Identify the line in which "Given: Open Signal settings gear" appears, then reproduce that line and all remaining lines of the records word for word.

+--

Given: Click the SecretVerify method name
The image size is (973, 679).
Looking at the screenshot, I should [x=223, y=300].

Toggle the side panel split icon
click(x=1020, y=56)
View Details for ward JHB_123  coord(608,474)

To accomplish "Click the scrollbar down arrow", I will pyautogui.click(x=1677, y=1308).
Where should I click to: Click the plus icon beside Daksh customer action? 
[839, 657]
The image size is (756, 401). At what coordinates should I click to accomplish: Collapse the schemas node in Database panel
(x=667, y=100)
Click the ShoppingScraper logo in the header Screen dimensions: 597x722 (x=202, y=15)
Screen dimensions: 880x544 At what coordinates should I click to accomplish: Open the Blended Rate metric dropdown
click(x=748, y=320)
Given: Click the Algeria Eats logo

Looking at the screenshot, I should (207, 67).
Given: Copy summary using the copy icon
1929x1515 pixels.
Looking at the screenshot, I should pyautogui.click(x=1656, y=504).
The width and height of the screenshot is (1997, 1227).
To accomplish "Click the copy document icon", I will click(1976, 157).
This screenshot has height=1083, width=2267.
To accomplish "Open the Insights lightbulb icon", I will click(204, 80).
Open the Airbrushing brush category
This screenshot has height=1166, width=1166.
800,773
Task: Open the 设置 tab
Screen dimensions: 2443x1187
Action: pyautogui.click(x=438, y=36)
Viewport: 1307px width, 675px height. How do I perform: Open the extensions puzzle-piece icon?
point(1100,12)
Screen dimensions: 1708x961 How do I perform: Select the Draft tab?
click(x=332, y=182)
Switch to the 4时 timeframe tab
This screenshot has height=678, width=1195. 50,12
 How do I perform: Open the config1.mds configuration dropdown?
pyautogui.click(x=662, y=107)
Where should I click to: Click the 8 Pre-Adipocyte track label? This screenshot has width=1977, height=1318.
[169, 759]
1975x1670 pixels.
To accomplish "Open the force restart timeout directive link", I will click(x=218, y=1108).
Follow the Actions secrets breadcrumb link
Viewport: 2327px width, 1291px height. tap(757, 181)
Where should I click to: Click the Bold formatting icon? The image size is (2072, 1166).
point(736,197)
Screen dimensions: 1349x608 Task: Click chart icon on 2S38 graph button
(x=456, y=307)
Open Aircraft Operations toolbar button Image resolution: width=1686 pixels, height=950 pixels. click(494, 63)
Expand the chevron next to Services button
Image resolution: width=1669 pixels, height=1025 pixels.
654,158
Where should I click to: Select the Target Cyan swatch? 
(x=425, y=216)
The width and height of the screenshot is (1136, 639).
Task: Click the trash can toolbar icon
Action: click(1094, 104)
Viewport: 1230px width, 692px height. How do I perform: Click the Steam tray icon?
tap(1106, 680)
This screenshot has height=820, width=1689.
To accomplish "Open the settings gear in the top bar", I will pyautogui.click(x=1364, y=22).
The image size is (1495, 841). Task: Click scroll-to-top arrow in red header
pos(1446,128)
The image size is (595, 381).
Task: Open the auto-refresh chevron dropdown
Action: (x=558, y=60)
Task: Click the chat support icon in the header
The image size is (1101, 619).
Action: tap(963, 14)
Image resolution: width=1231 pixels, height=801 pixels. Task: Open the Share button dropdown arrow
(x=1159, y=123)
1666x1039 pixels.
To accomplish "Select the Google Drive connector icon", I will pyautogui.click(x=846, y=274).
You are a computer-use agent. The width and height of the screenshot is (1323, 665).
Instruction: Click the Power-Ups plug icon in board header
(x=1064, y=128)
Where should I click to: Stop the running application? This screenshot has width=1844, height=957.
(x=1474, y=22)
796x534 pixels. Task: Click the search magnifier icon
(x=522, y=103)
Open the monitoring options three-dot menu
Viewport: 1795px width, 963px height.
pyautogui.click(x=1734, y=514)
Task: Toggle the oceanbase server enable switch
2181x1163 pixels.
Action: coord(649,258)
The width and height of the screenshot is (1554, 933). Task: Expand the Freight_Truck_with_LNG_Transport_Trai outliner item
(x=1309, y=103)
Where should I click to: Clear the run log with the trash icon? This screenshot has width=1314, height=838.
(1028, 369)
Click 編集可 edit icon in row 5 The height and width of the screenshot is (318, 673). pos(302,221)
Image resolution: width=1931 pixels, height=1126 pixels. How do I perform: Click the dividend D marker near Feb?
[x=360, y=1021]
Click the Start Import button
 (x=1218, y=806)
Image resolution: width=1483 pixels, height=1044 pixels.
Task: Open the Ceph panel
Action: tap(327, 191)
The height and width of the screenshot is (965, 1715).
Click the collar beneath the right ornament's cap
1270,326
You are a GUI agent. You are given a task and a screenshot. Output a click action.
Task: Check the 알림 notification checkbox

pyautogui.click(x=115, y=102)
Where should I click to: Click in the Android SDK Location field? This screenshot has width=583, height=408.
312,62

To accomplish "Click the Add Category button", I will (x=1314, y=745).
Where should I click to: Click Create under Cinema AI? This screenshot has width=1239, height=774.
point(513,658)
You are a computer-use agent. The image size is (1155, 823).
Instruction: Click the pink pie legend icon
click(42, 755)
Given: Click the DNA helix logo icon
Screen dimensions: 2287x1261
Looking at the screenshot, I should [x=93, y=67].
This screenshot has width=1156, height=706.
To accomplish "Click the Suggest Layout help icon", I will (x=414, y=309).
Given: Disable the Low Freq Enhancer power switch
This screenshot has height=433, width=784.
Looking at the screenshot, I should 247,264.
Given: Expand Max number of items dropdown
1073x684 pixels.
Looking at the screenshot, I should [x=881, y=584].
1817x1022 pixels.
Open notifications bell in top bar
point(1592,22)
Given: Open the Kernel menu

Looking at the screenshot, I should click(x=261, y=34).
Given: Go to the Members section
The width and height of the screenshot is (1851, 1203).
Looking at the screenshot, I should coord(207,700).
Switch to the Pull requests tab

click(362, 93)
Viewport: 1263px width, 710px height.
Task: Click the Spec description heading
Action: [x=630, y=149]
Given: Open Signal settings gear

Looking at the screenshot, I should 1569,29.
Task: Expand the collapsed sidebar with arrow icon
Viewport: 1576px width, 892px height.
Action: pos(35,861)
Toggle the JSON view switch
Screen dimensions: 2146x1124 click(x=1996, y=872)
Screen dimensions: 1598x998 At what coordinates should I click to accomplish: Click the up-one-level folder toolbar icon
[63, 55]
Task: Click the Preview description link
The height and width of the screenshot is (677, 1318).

+--

> _RESPONSE AREA_
Given: Open Signal settings gear

Looking at the screenshot, I should 1569,29.
Task: Expand the collapsed sidebar with arrow icon
Viewport: 1576px width, 892px height.
Action: pos(35,861)
Toggle the JSON view switch
Screen dimensions: 2146x1124 click(x=1996, y=872)
Screen dimensions: 1598x998 At what coordinates should I click to accomplish: Click the up-one-level folder toolbar icon
[63, 55]
Task: Click the Preview description link
The height and width of the screenshot is (677, 1318).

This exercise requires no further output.